Mentre per la maggior
parte di questi Paesi il fenomeno della disoccupazione dei giovani è
dunque letteralmente esploso dopo il 1973, in Italia esso era assai
maturo prima di questa data. Infatti, nel 1970 i nostri giovani disoccupati
ammontavano a circa 400 mila unità, contro appena 18 mila nella
Repubblica Federale Tedesca e circa 75 mila in Francia. Con l'andare
degli anni, questo distacco non si è affatto colmato, tanto che
oggi la cifra assoluta dei giovani disoccupati in Italia risulta più
che doppia rispetto a questi contesti.
Ciò dimostra, come dicevamo all'inizio, il carattere strutturale
del fenomeno italiano, specie se si guarda alla situazione delle regioni
del Mezzogiorno, nelle quali la disoccupazione giovanile rappresenta
la costante patologica di un più vasto quadro di sottosviluppo
cronico e generalizzato. Tuttavia, pur nella sostanziale gravità
di fondo, il problema presenta aspetti che variano sensibilmente tra
Nord e Sud. Nelle regioni settentrionali, il fenomeno assume connotazioni
europee più direttamente connesse alla situazione che è
maturata dopo la crisi petrolifera. Nel Sud la disoccupazione giovanile
era l'aspetto della più generale mancanza di occasioni di lavoro,
e il fenomeno (tenuto d'occhio solo dai meridionalisti più attenti)
si sperdeva quasi nel più vasto problema del precario, asfittico
mercato dell'occupazione.
Aggiungeremo che in questo quadro le esigenze primarie consistono nel
reperimento di manodopera qualificata. Secondo l'inchiesta che abbiamo
citato all'inizio, infatti, le due maggiori categorie di giovani in
cerca di primo impiego sono costituite da neo-diplomati con tempi di
attesa medi, e da giovani forniti di licenza media inferiore (privi
quindi di qualifiche specifiche: emerge dunque l'aspetto, centrale dell'intera
questione, costituito dalla necessità di un effettivo collegamento,
tramite la formazione professionale, tra questo tipo di offerta di lavoro
e la domanda di manodopera qualificata da parte dell'industria).
_ _ _ _ _
Compito da svolgere
In base al brano sulla disoccupazione giovanile, rispondi a queste domande:
(a) Quanti erano circa i giovani disoccupati in Italia nel 1970?
(b) Nelle regioni del Nord, a quale situazione è più legato il fenomeno?
(c) Quali sono le due maggiori categorie di giovani in cerca di primo impiego?
I dati qui sotto vengono da un'altra fonte.

Dati in esame
_ _ _ _ _
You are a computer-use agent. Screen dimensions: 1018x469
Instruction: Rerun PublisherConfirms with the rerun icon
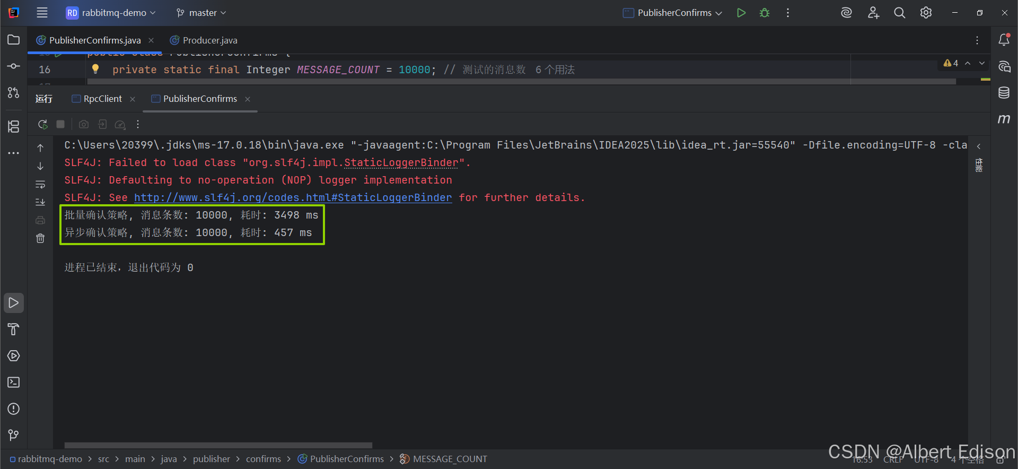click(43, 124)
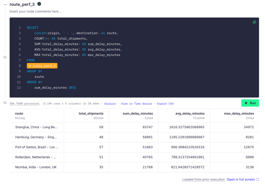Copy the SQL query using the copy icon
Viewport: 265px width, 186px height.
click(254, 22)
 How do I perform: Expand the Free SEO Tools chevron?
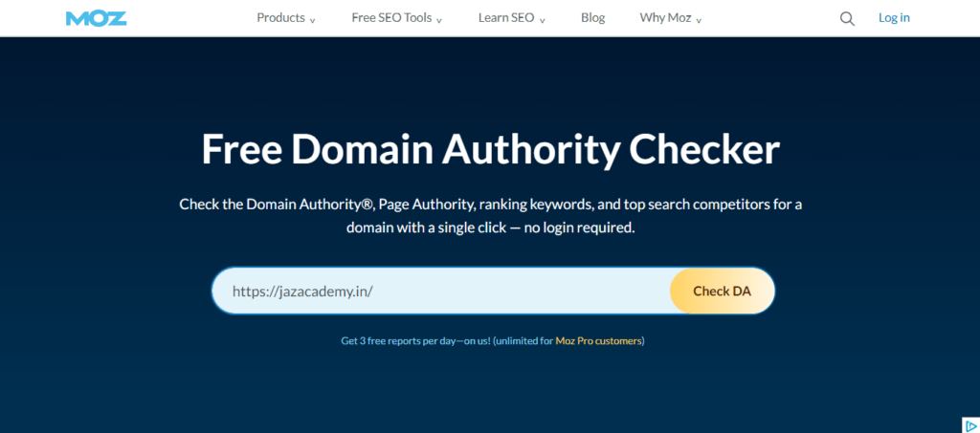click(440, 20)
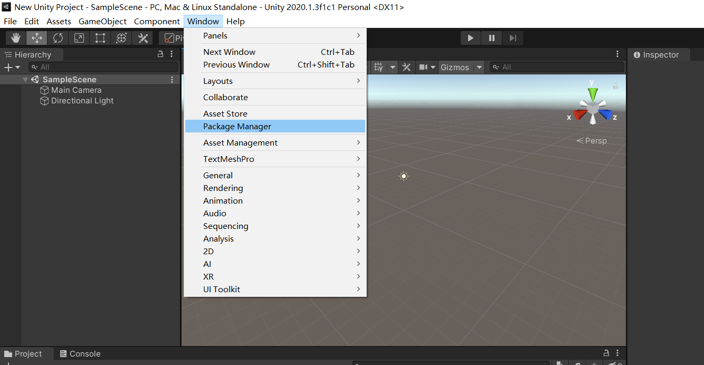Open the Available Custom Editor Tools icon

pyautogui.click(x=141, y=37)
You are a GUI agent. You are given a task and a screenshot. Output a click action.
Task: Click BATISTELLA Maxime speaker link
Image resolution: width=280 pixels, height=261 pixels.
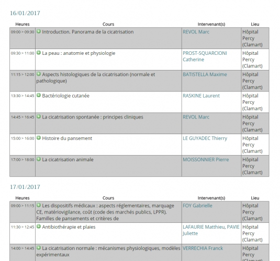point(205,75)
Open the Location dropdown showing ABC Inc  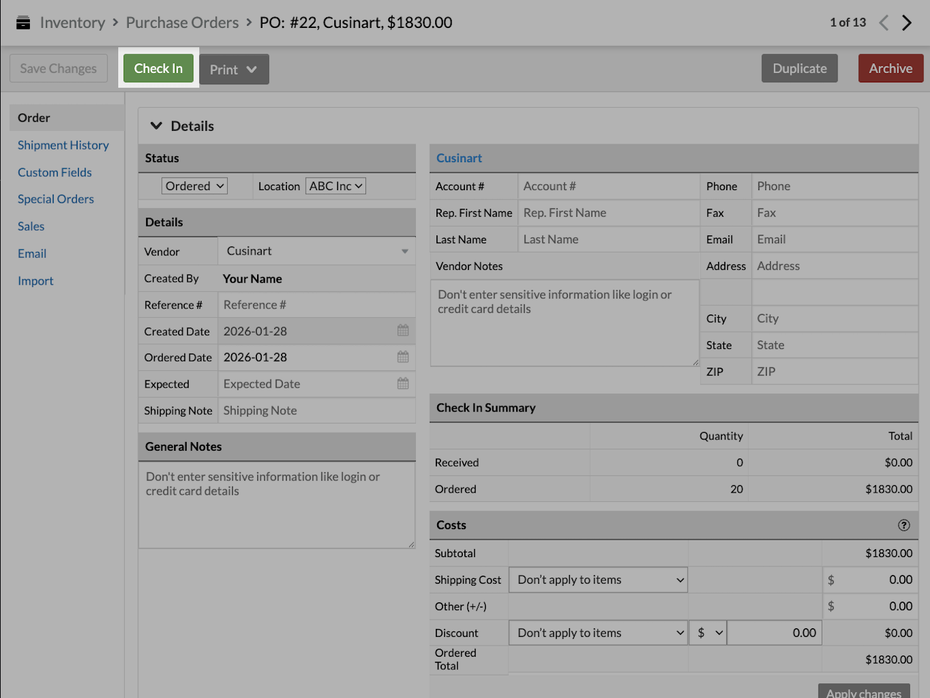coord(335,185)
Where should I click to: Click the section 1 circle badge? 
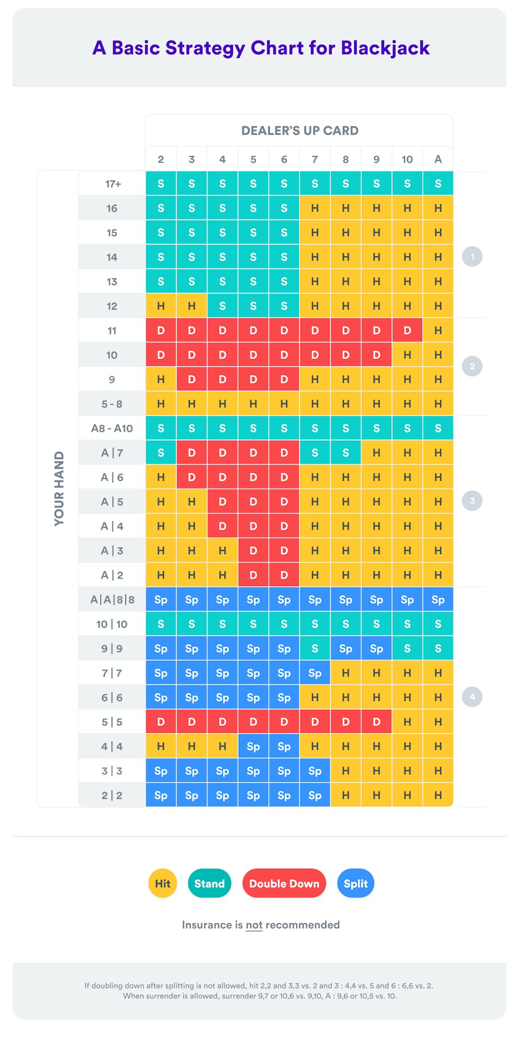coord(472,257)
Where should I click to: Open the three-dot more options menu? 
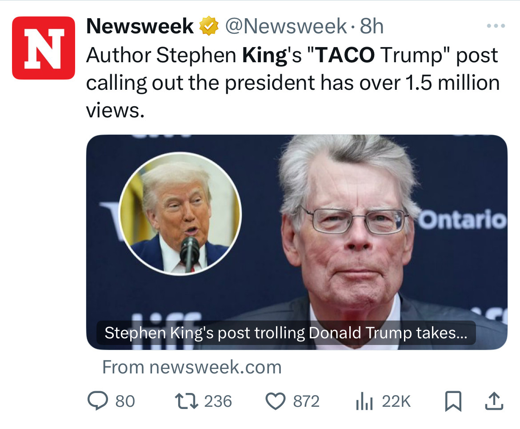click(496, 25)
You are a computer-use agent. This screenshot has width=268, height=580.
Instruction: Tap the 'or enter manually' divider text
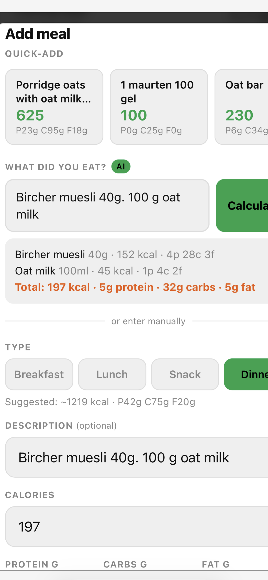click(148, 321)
_ _ _ _ _
Risposta al compito
(a) Circa 400 mila.
(b) Alla situazione maturata dopo la crisi petrolifera.
(c) I neo-diplomati con tempi di attesa medi e i giovani con licenza media inferiore.